- Conference: Independent
- Home ice: Lake Andrews

Record
- Overall: 3–6–1
- Road: 0–4–0
- Neutral: 3–2–1

Coaches and captains
- Head coach: Carleton Wiggin
- Captain: Dave Wyllie

= 1925–26 Bates Bobcats men's ice hockey season =

Intercollegiate hockey season

The 1925–26 Bates men's ice hockey season was the 7th season of play for the program.

==Season==
As the season began, Bates was looking to recover from its worst performance but were not able to get any ice time in until New Year's. While there were many returning players, the team had missed the entire second half of the season due to a lack of ice and improving teamwork was a priority for coach Wiggin. Junie Stanley, who had been elected team captain after last season was no longer enrolled at Bates. The team would have to overcome his loss while Dave Wyllie assumed the mantle of leadership.

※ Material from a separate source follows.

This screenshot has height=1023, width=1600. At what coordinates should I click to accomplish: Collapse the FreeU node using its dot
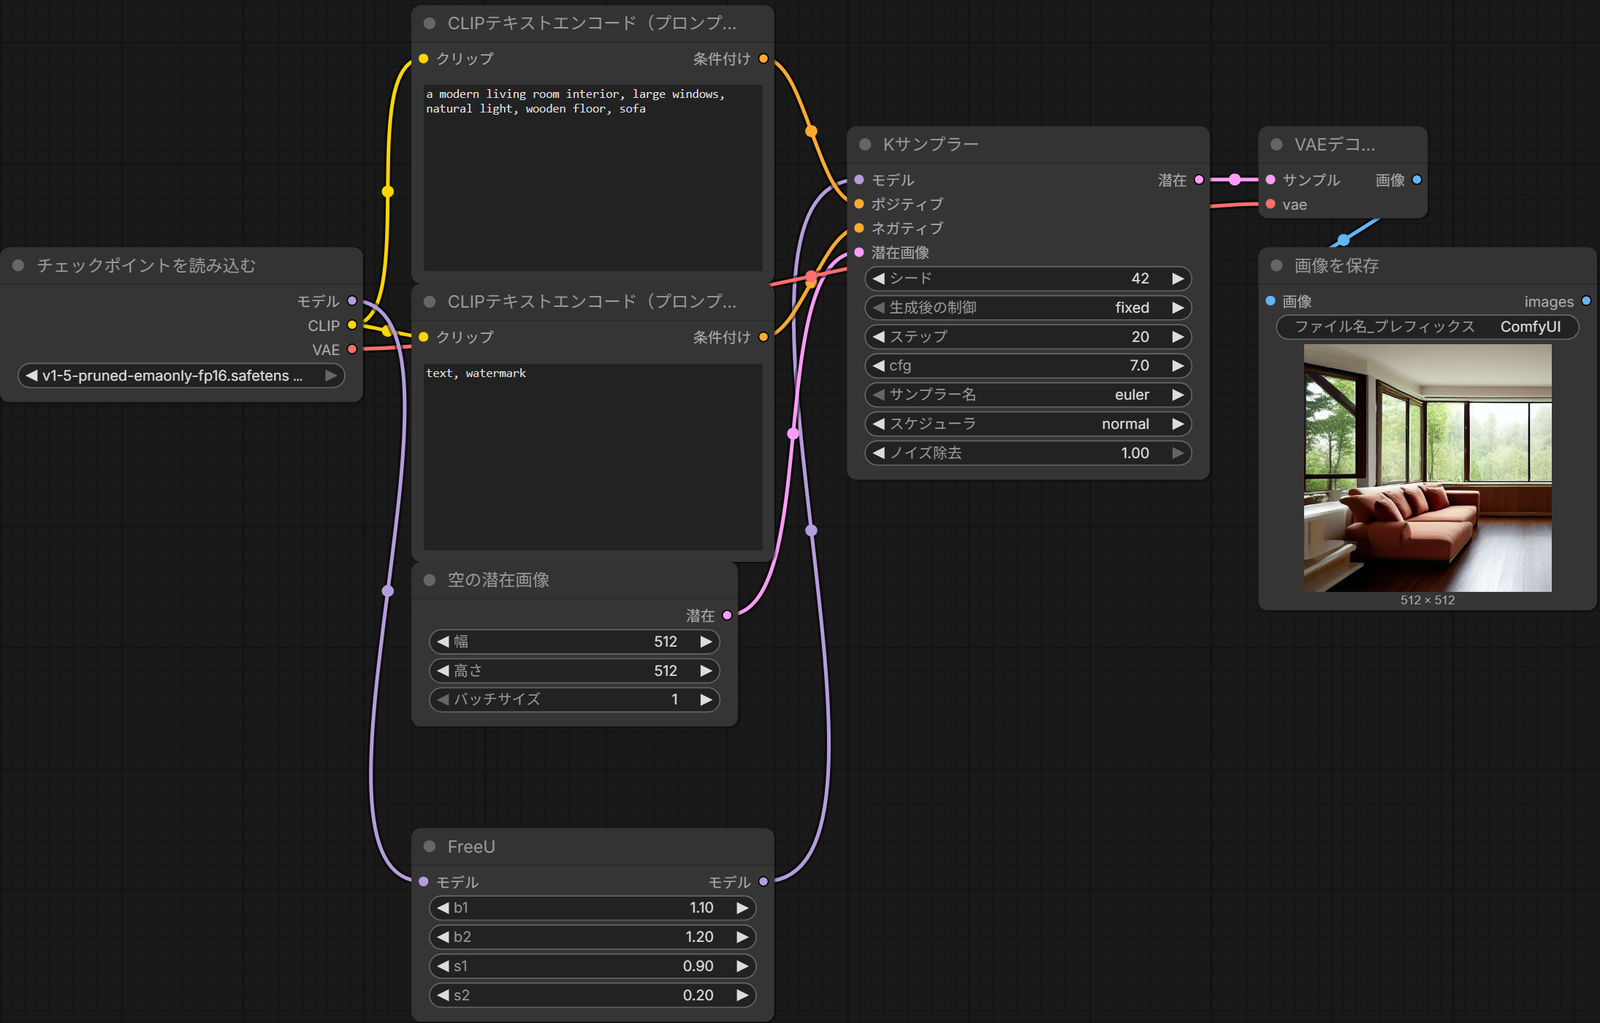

The Bobcats' first game came after just 9 days of practice against a veteran team from Bowdoin. The Garnet did their best but they were outmatched by the Polar Bears and sunk 0–3. The score could have been much worse but Wyllie did well in goal as the team was outshot 17–36. Al Lane nearly scored for Bates but the puck entered the net just after the second period had expired. The team then prepared for a 3-game road trip south and met Williams first. The Ephs had already dropped Yale twice and proved their superiority by throttling the Bobcats 0–13. After the worst loss in program history, Bates rebounded against Union. Though they lost the game, their performance was far better and the final score was a respectable 2–4. A day later the team had to contend with poor ice at Army but were still nearly able to pull out a win.

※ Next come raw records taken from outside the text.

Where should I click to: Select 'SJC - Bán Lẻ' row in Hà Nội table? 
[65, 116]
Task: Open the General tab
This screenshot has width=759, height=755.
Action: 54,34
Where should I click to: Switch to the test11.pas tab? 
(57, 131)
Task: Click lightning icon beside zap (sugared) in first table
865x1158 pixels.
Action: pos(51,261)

Despite losing all their games to that point, the steady improvement of the team gave hope that they could finish strong and vie for the state championship. They faced a shorthanded Bowdoin club in a rematch a week later but weren't able to take advantage. Wyllie played brilliantly, allowing just 1 goal in the match, but Bates was unable to score at all and lost their chance at a championship. Just before the exam break, Bates played host to New Hampshire and finally ended their losing streak. After losing 10 in a row, dating back to last season, Wyllie posted a shutout to lead the team to victory.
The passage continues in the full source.